У главного входа стоял охранник. Но все равно мне пришлось нажать на кнопку и назвать себя, только после этого секретарь меня впустил.
Я приехала на добрых пятнадцать минут раньше, что меня радовало. Намного приятней спокойно устроиться и перевести дух перед совещанием, чем опаздывать, нервничать и извиняться. Я села, сказав секретарю, что ожидаю коллег.
Вчера вечером после ужина я немного поработала в Интернете, разыскивая сведения о двух людях, встреча с которыми нам предстояла, — о Чарльзе Уоллингфорде и докторе Мило Челтавини. Узнала, что Чарльз Уоллингфорд был шестым членом семейного клана, возглавляющим сеть «Уоллингфордс» — магазинов элитной мебели. Открытая еще его прапрапрадедом лавчонка на Деланси-стрит разрослась и, превратившись в огромный салон, со временем переехала на Пятую авеню и приобрела торговую марку «Уоллингфордс».

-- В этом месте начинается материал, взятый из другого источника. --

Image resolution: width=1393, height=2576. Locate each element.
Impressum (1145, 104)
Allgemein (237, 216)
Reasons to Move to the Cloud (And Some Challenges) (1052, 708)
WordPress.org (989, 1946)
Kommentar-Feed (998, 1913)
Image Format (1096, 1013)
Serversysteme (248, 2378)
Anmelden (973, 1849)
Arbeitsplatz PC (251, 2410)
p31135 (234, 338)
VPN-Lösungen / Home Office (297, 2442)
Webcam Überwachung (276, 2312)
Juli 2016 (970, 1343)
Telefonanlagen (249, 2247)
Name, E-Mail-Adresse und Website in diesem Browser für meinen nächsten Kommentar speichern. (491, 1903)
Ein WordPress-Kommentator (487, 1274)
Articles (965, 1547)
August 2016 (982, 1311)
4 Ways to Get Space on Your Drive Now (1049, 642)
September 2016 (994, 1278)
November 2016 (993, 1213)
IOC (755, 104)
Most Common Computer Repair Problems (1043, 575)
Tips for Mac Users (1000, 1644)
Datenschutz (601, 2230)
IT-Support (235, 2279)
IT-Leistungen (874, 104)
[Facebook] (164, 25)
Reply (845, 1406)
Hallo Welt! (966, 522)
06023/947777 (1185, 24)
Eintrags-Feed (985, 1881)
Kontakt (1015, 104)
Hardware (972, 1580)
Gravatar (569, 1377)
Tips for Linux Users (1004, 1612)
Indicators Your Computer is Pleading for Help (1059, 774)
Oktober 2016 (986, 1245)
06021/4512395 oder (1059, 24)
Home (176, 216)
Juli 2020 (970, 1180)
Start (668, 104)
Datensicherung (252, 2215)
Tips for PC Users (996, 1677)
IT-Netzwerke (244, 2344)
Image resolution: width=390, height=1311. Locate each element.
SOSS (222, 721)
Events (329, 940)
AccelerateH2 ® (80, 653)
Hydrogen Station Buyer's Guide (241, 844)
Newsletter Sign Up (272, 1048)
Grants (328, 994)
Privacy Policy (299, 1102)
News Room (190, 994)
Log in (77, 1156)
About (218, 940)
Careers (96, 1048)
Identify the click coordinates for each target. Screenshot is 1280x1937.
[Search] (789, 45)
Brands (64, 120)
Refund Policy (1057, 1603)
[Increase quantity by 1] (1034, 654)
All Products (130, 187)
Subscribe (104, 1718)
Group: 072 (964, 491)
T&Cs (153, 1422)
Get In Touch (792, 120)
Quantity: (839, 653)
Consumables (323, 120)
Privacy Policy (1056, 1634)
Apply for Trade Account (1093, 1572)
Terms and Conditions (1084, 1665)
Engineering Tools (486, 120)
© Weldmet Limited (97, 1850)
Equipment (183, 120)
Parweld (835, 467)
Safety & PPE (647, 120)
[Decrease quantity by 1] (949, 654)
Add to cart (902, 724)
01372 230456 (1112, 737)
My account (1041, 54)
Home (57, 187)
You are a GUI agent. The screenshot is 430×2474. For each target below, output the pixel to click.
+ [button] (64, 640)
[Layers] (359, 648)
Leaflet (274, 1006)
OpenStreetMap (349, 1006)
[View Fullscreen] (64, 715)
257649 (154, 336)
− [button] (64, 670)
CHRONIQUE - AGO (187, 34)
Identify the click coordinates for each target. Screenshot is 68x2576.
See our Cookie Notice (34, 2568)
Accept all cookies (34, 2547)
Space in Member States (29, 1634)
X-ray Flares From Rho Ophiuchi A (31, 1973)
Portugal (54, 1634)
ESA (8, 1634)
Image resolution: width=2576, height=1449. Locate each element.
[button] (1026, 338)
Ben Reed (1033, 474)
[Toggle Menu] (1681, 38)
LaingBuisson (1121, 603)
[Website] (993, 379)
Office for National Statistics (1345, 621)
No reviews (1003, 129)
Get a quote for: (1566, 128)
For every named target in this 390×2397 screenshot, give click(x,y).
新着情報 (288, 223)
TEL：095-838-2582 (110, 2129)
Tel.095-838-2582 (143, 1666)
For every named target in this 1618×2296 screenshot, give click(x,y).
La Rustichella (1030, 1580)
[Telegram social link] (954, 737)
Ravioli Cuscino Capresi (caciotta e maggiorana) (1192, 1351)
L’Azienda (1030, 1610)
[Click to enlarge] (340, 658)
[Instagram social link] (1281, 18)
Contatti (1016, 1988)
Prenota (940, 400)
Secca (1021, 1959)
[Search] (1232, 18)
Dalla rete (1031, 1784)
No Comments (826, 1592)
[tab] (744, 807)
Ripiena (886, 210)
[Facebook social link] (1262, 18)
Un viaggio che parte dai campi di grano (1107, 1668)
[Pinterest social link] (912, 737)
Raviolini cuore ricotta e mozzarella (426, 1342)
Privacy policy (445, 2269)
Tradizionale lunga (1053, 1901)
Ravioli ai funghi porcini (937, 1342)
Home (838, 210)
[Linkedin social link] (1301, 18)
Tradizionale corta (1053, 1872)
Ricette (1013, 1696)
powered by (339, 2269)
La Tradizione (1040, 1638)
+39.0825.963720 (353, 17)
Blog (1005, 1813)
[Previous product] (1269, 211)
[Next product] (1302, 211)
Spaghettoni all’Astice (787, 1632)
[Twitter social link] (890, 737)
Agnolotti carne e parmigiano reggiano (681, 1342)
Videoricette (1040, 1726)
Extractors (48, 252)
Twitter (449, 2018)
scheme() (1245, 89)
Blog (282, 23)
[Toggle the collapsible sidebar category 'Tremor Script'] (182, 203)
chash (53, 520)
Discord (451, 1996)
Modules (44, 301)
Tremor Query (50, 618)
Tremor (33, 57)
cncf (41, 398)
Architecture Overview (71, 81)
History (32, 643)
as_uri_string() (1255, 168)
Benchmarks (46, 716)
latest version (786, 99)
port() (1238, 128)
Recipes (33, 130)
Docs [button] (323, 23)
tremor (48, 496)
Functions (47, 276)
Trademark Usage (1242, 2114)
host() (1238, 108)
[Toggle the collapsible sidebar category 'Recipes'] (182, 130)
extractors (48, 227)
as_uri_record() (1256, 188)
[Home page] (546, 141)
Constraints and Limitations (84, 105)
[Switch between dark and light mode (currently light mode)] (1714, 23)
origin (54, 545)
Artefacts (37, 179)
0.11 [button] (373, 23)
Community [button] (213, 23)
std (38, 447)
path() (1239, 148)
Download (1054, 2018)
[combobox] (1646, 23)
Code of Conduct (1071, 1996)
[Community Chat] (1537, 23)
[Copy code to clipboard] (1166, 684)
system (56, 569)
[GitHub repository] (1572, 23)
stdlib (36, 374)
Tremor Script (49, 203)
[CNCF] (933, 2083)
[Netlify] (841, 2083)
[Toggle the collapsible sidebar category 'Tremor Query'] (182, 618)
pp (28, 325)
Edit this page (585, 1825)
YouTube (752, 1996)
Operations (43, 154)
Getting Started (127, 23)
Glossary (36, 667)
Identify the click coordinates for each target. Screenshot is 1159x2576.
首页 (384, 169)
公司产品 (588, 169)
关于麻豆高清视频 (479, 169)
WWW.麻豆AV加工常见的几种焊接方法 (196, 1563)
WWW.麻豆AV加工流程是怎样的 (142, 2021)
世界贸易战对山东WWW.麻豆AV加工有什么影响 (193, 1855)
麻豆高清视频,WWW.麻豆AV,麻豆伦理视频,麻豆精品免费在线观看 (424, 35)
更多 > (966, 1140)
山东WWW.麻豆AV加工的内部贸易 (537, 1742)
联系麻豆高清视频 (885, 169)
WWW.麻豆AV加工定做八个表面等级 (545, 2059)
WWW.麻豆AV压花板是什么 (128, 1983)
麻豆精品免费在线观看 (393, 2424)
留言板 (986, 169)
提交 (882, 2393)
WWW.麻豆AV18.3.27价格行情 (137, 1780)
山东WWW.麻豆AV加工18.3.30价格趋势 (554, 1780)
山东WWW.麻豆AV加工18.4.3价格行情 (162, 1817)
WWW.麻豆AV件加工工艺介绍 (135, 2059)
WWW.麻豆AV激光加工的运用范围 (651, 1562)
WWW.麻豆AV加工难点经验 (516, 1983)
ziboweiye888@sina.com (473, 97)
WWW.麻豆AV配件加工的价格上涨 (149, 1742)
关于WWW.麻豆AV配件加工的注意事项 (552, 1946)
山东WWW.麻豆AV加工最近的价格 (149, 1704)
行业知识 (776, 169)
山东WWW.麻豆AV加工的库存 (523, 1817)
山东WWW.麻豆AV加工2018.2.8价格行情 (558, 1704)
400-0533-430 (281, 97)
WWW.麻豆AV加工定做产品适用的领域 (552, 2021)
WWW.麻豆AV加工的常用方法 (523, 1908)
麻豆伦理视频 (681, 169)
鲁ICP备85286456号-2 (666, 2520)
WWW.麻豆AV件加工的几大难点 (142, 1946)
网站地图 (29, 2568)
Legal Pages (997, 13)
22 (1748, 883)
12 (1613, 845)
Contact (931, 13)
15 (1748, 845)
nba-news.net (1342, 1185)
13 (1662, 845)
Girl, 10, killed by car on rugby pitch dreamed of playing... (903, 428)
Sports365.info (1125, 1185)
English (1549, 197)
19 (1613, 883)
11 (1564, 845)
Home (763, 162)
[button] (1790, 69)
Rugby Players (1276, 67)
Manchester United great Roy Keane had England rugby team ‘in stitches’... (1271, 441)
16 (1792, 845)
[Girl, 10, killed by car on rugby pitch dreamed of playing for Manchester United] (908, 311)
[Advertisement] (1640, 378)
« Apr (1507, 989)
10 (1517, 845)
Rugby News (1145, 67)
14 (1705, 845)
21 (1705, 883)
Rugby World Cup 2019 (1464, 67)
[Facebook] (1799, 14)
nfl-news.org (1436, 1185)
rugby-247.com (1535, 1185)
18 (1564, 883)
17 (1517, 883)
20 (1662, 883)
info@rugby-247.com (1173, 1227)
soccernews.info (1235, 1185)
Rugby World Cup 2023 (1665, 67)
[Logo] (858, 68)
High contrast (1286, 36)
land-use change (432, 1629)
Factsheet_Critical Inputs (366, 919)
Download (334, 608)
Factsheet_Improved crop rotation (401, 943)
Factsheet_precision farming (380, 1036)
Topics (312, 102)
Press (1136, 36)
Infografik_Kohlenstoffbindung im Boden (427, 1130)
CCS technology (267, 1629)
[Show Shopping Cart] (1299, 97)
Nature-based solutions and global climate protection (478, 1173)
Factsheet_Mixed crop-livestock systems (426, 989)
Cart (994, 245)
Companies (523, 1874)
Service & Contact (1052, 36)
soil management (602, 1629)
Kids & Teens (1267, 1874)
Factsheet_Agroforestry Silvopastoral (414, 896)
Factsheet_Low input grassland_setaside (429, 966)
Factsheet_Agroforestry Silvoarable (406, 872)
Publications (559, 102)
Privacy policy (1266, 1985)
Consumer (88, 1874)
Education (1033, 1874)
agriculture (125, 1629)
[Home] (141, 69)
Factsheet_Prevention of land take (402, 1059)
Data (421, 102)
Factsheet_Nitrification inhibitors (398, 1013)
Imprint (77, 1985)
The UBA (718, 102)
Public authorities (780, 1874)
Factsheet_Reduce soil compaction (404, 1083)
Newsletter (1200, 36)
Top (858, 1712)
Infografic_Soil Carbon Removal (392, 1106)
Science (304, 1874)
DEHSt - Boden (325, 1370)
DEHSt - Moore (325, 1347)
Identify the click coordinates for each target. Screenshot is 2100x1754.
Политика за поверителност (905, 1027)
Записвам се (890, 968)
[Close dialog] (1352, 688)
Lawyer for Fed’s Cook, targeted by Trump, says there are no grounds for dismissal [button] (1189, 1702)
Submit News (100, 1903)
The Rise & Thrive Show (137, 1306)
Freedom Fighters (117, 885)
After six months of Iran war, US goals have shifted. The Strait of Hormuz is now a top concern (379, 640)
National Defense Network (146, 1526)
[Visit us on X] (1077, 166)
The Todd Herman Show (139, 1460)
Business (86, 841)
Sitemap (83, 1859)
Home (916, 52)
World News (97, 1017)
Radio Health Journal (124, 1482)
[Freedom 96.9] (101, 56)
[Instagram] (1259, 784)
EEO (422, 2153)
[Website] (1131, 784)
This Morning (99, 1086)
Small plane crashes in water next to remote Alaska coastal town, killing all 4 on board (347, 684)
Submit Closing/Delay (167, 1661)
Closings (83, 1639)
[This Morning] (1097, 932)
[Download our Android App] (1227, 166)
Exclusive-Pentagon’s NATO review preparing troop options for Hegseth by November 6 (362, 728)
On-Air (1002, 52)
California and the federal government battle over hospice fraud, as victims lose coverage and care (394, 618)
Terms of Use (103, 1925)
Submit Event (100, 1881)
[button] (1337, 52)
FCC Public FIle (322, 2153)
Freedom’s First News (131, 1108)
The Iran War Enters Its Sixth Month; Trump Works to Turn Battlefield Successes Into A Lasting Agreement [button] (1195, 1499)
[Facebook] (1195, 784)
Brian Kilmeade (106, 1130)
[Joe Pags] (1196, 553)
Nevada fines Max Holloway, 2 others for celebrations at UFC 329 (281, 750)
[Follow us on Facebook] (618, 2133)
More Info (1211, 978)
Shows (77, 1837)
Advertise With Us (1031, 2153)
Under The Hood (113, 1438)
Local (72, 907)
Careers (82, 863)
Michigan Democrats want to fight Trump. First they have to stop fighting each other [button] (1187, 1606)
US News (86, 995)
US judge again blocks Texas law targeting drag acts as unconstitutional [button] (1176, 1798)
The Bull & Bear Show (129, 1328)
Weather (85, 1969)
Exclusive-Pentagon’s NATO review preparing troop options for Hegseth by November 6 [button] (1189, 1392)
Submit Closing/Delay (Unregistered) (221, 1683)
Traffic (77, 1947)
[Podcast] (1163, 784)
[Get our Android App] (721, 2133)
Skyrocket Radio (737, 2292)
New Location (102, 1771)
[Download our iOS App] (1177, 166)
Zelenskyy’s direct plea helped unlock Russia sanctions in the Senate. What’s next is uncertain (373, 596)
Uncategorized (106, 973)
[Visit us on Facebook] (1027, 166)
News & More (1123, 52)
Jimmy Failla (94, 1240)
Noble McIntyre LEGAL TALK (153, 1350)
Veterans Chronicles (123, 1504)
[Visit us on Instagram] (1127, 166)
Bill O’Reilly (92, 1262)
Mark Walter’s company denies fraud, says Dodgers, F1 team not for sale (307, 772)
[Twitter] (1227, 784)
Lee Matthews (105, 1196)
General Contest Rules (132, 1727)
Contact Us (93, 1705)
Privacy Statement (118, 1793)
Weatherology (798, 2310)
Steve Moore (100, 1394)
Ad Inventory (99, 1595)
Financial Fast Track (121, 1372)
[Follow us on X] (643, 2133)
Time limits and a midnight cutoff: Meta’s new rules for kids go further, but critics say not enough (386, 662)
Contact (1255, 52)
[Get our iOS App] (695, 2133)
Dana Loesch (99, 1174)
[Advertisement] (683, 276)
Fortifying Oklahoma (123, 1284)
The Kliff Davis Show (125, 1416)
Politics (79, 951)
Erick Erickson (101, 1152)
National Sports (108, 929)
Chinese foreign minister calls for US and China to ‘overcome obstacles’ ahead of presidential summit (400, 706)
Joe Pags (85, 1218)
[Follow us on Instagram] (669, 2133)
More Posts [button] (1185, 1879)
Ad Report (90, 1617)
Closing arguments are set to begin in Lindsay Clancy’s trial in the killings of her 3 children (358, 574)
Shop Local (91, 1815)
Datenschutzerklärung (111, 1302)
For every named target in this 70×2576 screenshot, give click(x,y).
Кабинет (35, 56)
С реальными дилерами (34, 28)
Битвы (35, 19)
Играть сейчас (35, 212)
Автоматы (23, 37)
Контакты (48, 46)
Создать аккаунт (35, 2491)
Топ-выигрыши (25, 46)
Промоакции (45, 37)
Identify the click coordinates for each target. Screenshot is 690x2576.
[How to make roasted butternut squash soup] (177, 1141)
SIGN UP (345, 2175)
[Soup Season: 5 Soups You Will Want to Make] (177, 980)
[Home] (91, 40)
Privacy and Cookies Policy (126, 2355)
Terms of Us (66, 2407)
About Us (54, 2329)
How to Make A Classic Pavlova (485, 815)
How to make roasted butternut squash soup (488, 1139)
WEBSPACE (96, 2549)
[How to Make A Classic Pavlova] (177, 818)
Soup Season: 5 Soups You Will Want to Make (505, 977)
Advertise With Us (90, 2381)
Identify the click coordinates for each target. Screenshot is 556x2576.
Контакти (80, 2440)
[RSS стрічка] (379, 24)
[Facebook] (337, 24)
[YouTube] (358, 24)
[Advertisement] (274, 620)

Когда Чарльз взял на себя управление компанией, ему не сразу удалось совладать с бешеной атакой сетевых мебельных магазинов, торгующих со скидкой, а также со спадом экономики. Он включил в сеть их магазинов более дешевую линию мебели, изменяя, таким образом, имидж «Уоллингфордс», закрыл ряд магазинов, перестроил структуру оставшихся и наконец приобрел контрольный пакет акций одной британской компании. Это произошло около десяти лет назад.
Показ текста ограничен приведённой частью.